-- Activity --
Reproduce the complete listing without any deviation.

● ● ● ● ● ● ●

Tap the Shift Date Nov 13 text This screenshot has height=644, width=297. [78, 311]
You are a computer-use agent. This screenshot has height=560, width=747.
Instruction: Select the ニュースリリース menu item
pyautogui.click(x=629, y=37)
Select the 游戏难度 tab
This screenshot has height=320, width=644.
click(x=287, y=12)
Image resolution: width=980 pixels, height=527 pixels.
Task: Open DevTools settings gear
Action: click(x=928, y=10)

● ● ● ● ● ● ●

-- Expected answer --
Tap the Shift Date Nov 13 text This screenshot has height=644, width=297. [78, 311]
You are a computer-use agent. This screenshot has height=560, width=747.
Instruction: Select the ニュースリリース menu item
pyautogui.click(x=629, y=37)
Select the 游戏难度 tab
This screenshot has height=320, width=644.
click(x=287, y=12)
Image resolution: width=980 pixels, height=527 pixels.
Task: Open DevTools settings gear
Action: click(x=928, y=10)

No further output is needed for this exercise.